The writer of this article stated that only 30% of those who served in Vietnam were still alive. Maybe he got his data mixed up with WWII veterans? Here are some statistics on the veterans of the Vietnam War. It's older, but the mortality rate is similar to our civilian peers. Maybe someone has a more recent primary source? "9.2 million served on active duty (5 August 1964 to 7 May 1975) 2,590,000 served in the combat zone 109, 000 died in the service during this period 58,184 died in the combat zone or from combat wounds 8,113,000 are still alive (May 2000) Source U.S. Department of Veteran Affairs - Vanguard magazine May 2000 Vol. X.L.V.I., #" 5 Back in the early 1980's when PTSD started becoming a service-connected disability, it was extremely difficut to get a rating percentage even by people who had been disabled by combat wounds. Thus those who did not serve within the combat zone could pretty well forget about getting a PTSD disability, for obvious reasons. It also appears that some regional DAV locations give a PTSD rating much easier than others. The system is adversarial, so I strongly suggest that a veteran not use VA personnel to help you in this matter. Go to a veterans service organization, that's what they specialize in. Unfortunately people have not just been waiting years, they have been waiting decades. Good luck and God speed to all of you pursuing a service-connection. Don't give up. The Agent Orange connection works for me.
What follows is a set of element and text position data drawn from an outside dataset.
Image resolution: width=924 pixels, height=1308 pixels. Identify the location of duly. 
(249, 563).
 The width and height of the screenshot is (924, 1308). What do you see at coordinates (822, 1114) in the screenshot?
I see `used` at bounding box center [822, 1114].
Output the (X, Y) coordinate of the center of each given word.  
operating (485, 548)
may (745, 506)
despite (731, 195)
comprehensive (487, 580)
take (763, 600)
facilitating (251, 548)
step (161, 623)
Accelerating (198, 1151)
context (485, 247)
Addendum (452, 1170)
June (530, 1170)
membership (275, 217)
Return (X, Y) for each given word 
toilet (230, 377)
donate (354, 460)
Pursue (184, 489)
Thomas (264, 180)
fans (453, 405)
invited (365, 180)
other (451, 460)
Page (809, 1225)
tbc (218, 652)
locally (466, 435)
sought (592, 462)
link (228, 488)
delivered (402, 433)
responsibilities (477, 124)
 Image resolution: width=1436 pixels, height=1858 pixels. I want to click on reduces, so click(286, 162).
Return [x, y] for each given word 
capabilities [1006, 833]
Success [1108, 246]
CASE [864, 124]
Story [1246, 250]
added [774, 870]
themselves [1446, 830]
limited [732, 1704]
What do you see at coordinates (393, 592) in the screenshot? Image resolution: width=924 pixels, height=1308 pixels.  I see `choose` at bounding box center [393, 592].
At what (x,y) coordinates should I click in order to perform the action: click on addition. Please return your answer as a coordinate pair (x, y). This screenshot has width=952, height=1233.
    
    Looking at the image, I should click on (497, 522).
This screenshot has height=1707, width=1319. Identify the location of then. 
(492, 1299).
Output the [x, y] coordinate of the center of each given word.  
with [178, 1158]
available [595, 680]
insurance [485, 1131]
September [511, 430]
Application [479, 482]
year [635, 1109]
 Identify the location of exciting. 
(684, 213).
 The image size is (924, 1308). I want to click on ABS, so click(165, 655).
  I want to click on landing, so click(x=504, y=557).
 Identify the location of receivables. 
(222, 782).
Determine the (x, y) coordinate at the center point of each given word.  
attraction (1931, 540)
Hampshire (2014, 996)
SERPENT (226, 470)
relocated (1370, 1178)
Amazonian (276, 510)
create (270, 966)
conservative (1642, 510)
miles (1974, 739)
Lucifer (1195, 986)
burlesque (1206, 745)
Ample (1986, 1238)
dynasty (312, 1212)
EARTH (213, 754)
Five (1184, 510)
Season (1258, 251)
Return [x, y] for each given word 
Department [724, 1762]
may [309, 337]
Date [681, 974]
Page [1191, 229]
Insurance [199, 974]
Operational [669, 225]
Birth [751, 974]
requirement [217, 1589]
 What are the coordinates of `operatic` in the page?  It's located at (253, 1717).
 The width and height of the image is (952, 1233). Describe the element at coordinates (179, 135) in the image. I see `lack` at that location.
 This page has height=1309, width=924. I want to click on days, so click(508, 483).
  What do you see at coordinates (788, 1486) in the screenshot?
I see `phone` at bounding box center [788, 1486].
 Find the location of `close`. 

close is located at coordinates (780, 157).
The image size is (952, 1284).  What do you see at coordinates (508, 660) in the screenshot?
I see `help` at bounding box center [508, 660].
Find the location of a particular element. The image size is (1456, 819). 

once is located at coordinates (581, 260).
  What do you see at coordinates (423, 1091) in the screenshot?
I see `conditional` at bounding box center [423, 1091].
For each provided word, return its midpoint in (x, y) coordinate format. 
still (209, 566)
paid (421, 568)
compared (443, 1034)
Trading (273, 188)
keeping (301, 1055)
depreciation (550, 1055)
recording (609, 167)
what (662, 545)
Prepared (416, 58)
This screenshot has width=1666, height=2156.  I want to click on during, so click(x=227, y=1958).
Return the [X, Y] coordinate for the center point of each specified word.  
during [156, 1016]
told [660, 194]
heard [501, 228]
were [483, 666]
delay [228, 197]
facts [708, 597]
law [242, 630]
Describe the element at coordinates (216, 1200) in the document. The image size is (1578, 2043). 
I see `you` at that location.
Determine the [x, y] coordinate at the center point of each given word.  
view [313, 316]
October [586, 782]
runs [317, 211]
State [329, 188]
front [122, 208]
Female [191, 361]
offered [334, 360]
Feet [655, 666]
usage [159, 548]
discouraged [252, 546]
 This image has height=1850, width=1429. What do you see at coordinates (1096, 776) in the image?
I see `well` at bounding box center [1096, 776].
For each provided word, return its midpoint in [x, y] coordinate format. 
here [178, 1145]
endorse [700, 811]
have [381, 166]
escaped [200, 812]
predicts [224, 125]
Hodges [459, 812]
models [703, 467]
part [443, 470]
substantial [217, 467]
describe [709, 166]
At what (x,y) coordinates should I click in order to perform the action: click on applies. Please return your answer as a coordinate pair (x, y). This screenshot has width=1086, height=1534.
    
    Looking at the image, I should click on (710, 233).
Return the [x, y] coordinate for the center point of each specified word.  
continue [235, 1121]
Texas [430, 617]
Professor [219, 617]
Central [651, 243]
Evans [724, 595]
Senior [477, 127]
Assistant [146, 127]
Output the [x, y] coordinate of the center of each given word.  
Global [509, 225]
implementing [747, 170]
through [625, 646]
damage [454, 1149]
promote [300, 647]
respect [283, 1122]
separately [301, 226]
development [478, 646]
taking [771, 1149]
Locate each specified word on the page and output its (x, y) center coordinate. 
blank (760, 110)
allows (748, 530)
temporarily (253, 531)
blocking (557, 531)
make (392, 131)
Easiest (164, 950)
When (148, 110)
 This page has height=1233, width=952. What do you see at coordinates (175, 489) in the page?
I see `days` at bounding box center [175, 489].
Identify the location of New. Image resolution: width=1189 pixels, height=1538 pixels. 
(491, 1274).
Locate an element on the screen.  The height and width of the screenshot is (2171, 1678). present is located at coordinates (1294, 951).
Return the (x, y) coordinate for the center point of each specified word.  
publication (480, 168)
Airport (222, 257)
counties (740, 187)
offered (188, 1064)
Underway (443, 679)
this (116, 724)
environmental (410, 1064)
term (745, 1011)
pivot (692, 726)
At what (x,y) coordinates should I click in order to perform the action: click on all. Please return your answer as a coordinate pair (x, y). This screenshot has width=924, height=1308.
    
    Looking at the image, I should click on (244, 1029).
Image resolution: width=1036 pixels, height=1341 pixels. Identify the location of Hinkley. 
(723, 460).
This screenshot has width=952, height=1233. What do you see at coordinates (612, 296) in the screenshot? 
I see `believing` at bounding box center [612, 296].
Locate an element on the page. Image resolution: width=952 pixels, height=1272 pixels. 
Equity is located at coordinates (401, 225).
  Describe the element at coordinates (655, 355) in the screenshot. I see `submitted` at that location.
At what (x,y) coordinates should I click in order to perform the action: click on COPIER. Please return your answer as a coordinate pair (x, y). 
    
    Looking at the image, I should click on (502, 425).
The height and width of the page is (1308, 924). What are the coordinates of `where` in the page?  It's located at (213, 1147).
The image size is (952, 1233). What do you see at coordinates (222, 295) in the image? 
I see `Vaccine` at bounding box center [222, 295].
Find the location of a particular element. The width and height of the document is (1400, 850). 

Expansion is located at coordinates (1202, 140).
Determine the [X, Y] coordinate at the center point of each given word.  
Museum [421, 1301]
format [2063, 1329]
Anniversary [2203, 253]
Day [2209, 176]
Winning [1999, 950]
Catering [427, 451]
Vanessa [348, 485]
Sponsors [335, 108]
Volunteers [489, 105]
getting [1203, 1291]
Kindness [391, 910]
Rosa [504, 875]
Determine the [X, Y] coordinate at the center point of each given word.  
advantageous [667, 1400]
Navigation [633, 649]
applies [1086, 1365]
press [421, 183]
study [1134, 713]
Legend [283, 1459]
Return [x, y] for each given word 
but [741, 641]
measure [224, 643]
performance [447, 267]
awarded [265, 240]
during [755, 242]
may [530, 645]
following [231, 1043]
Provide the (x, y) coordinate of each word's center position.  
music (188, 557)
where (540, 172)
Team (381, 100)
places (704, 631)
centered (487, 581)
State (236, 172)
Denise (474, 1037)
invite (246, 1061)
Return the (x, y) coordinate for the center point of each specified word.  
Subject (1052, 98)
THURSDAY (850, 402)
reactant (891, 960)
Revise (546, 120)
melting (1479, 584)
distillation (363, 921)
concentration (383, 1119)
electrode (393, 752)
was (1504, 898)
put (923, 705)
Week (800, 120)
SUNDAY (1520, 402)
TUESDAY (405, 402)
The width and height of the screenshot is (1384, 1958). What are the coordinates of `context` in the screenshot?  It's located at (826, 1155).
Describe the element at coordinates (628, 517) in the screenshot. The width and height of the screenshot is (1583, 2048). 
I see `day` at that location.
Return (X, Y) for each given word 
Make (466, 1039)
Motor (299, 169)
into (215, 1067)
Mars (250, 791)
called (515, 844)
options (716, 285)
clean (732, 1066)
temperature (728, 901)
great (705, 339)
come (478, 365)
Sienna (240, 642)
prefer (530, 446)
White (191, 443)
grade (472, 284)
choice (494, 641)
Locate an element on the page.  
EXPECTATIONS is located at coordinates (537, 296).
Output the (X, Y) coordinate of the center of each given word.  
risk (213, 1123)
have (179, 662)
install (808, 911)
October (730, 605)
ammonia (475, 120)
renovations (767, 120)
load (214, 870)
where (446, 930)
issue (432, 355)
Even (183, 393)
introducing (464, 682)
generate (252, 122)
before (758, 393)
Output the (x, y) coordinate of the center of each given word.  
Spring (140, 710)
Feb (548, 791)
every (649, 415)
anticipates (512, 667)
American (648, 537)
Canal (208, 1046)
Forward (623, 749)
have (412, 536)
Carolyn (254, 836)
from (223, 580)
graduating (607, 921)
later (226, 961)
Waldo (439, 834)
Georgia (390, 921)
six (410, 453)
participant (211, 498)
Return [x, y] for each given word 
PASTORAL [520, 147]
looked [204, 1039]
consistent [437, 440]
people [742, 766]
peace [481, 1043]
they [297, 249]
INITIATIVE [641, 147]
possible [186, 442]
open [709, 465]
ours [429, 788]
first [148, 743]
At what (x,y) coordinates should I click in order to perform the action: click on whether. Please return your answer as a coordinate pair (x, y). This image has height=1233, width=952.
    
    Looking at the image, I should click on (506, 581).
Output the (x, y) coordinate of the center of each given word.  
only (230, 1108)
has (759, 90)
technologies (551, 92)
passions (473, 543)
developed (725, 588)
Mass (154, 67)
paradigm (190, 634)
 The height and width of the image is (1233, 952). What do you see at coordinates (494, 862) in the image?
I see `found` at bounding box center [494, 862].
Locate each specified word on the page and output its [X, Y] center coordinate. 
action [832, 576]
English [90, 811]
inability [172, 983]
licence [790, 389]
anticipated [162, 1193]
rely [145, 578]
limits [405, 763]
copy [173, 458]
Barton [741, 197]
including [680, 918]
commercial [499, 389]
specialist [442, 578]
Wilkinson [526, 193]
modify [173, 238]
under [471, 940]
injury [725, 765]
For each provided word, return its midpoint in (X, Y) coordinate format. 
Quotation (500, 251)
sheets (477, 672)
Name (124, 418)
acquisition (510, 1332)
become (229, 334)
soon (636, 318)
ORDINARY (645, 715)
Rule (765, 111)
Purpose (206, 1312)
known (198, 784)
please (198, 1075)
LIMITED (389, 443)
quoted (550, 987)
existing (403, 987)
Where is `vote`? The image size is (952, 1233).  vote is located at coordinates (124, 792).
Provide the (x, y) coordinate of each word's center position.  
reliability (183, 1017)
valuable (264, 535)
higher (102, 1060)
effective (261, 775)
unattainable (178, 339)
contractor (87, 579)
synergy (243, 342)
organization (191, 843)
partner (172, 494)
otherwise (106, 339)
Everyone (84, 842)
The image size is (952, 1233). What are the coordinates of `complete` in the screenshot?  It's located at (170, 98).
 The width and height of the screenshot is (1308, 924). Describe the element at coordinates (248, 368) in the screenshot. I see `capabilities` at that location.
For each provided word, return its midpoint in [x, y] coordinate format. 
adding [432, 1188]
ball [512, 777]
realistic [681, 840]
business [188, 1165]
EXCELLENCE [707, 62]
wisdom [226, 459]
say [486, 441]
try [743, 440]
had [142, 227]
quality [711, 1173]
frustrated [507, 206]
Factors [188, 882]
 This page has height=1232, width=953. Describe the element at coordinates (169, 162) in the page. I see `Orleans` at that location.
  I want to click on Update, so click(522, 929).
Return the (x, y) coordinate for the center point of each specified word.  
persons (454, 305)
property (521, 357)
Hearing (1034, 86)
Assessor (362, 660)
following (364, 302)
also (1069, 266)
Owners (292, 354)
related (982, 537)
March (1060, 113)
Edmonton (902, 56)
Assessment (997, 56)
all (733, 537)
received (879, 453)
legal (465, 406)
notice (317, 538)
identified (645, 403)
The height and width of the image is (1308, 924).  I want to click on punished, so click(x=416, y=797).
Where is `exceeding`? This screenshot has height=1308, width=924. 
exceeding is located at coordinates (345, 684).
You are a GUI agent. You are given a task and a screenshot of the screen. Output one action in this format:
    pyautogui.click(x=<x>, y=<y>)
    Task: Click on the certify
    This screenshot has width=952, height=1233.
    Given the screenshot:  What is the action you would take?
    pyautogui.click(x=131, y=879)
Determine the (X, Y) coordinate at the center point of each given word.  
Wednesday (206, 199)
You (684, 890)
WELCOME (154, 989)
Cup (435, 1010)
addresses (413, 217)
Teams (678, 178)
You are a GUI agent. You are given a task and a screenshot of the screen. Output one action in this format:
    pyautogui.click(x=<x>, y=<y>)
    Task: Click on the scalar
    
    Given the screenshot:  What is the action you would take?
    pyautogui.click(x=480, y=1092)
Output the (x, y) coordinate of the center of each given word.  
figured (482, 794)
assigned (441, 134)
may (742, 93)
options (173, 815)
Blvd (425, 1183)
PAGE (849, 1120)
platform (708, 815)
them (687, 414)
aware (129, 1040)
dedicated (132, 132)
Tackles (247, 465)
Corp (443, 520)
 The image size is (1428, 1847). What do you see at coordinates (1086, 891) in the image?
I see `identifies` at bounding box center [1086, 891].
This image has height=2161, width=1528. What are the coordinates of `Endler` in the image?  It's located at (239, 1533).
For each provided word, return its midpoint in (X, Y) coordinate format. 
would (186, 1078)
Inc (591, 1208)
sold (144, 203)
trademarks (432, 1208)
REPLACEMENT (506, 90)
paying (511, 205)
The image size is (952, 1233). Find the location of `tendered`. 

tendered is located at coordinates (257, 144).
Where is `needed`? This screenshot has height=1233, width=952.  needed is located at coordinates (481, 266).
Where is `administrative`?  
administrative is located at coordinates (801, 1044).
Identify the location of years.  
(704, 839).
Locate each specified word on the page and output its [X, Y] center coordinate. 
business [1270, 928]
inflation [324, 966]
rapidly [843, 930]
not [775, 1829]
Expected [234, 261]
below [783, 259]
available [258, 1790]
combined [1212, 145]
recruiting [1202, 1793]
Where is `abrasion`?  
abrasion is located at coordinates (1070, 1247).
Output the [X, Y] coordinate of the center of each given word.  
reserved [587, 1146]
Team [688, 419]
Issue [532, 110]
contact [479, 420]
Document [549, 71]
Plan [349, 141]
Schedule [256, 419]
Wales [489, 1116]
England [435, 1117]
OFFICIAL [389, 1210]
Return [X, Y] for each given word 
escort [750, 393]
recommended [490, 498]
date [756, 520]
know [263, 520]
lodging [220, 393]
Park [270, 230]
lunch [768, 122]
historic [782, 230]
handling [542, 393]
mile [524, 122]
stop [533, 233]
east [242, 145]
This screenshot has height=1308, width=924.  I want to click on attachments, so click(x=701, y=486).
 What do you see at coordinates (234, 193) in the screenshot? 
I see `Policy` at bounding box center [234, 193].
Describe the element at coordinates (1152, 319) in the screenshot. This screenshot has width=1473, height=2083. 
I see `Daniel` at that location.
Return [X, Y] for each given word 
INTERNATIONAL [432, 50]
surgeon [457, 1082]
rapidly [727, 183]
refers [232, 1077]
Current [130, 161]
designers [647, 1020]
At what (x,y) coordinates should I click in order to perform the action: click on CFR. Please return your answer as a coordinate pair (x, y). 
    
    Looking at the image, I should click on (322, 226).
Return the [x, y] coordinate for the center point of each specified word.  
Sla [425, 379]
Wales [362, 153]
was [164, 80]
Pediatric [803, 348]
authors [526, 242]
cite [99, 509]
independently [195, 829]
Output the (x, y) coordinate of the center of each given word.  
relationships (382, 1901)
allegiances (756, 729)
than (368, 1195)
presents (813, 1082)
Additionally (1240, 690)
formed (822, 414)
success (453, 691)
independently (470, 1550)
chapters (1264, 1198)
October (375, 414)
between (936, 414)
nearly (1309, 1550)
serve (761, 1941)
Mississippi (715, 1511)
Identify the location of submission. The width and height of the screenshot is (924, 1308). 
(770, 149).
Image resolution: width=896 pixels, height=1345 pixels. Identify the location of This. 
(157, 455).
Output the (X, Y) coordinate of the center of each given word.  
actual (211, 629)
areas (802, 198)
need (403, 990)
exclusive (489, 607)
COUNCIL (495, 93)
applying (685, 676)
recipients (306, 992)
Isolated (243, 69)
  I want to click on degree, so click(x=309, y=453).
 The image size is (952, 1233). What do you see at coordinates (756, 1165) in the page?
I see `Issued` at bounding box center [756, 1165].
Kelly Porter Franklin February 25, 2010 7:05 am (Pacific time)

Imagine if the sailors that fought the Battle of Midway had their veterans status revoked because they neglected to step on that coral atoll. This is insane but everybody joining or serving in the U.S. Navy must be mindful they will be retroactively reclassified as a non-combatant if their ship does not make port during action. Same for the U.S. Air Force; all U.S. warplanes must now land in a country after bombing it so the crew can stroll around. By DVA's logic, the only true victims on the Titanic were the ones who kicked the iceberg. Please support these two bills by writing to say they must be passed immediately!